▶ PROVIDED PASSAGE:
((

Swinging Through the Trees

The thousand-furrowed, spiraling clouds of an angry 2012 rant have been gathering for some time on the horizons of my awareness… but today is not the day. Too much else going on. Head full of other things.

So instead, as a stopgap, a teaser, an eagle-feathered atlatl dart flung at the hurricane, here’s this, from Dennis Tedlock’s introduction to the Popol Vuh:

In theory, if we who presently claim to be human were to forget our efforts to find the traces of divine movements in our own actions, our fate should be something like that of the wooden people in the Popol Vuh. For them, the forgotten force of divinity reasserted itself by inhabiting their own tools and utensils, which rose up against them and drove them from their homes. Today they are swinging through the trees.

On Ouroboros, the Wheel, Constancy, Flux

So here we are. We know what we know. There are certain givens: time, matter, energy. We come out of them, we plod and stutter through them, we go back to them. There are also unknowns, and of these—their quantity, their breadth and scope—we haven’t got a clue. But we progress. We live. We add to the knowns. From within them, our discoveries seem vast. Yet our carvings away at the unknown, which ought to correspond in moment and consequence, after contemplation, after living, emerge as imperceptible. Death, God, Fate, Consciousness. We can be overwhelmed by these unknowns, we can proceed in spite of them, we can ignore them to our peril. We can fall back on what we know. Time, matter, energy. But more likely, more often, we fall back on what we are. Consciousness. Ephemeral, yes. Indeterminate, yes. But there. Present. A focal point of known and unknown, a pinhead upon which angels and mortals dance even though it can take them nowhere but where they are.

))

▶ THE TASK: Repeat the passage word for word, starting with "The thousand-furrowed, spiraling" and going on through "through the trees.".

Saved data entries
((

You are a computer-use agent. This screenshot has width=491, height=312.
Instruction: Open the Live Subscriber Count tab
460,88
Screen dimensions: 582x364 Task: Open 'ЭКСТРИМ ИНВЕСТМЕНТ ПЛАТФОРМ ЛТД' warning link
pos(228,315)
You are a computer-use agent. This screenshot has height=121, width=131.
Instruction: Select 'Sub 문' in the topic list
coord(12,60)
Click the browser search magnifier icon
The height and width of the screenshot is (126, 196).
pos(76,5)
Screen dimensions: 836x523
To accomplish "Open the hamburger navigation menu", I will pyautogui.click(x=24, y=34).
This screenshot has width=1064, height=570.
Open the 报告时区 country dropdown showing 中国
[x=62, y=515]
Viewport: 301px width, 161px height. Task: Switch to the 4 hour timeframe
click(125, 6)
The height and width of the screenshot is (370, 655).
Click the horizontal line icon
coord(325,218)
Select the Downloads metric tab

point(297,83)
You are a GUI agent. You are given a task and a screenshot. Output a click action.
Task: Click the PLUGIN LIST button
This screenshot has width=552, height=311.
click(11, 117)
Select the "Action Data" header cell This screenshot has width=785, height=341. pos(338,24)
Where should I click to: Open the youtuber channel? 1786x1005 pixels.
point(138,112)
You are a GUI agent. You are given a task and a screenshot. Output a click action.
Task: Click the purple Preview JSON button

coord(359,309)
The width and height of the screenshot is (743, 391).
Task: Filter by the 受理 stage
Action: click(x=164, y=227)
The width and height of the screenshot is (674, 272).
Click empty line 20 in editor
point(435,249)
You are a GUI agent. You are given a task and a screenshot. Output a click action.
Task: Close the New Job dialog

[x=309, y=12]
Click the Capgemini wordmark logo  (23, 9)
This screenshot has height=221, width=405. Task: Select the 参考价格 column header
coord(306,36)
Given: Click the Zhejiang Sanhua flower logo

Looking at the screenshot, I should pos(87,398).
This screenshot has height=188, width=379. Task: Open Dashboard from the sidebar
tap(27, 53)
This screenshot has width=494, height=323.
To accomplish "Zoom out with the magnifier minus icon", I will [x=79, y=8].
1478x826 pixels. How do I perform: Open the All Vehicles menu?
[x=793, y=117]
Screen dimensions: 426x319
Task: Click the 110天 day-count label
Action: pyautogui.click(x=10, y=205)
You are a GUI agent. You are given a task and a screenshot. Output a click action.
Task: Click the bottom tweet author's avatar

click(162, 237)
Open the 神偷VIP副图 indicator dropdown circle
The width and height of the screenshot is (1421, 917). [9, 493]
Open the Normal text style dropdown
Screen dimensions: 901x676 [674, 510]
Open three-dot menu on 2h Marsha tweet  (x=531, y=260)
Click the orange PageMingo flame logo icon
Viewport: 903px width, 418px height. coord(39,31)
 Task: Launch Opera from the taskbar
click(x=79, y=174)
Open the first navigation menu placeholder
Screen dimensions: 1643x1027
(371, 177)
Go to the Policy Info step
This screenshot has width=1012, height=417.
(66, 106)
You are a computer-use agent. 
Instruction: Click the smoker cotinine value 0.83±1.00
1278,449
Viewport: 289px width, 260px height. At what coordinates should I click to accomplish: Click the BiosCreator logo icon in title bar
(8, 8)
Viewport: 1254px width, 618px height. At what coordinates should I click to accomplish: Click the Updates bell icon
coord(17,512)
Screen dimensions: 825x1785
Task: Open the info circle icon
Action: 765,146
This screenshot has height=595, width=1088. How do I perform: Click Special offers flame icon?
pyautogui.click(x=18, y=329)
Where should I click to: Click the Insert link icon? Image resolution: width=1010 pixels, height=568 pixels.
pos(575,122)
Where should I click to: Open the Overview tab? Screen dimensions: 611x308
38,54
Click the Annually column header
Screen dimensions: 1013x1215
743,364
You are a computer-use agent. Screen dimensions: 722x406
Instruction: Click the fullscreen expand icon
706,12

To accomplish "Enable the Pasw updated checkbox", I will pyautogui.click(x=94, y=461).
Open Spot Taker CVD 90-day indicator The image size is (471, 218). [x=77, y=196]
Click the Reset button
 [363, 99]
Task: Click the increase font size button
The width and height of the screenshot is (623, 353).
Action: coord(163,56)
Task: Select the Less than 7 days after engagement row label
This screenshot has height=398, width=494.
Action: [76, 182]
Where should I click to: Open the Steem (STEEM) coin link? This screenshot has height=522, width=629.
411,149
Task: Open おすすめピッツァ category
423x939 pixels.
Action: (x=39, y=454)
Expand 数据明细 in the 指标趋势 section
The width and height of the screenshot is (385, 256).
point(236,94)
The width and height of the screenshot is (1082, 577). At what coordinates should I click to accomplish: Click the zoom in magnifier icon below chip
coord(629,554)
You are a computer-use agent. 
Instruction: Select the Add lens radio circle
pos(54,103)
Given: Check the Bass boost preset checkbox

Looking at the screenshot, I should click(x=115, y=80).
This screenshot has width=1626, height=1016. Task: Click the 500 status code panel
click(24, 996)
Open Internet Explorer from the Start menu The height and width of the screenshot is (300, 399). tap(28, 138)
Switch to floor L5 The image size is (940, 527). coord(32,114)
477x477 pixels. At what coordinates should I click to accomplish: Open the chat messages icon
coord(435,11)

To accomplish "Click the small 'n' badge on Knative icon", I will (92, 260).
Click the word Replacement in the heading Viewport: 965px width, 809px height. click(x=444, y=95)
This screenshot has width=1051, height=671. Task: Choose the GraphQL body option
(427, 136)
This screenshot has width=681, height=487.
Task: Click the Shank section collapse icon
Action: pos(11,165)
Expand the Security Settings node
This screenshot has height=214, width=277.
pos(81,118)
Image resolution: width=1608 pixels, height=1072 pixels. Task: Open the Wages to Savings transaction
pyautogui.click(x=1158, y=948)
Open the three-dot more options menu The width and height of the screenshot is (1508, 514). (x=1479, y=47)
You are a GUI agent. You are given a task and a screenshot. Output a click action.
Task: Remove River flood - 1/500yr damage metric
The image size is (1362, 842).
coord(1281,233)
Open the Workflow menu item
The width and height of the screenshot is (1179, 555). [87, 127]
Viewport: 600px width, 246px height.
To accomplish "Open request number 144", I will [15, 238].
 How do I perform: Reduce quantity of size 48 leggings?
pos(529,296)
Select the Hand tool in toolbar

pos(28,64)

))

▶ SOLUTION TO THE PROBLEM:
The thousand-furrowed, spiraling clouds of an angry 2012 rant have been gathering for some time on the horizons of my awareness… but today is not the day. Too much else going on. Head full of other things.

So instead, as a stopgap, a teaser, an eagle-feathered atlatl dart flung at the hurricane, here’s this, from Dennis Tedlock’s introduction to the Popol Vuh:

In theory, if we who presently claim to be human were to forget our efforts to find the traces of divine movements in our own actions, our fate should be something like that of the wooden people in the Popol Vuh. For them, the forgotten force of divinity reasserted itself by inhabiting their own tools and utensils, which rose up against them and drove them from their homes. Today they are swinging through the trees.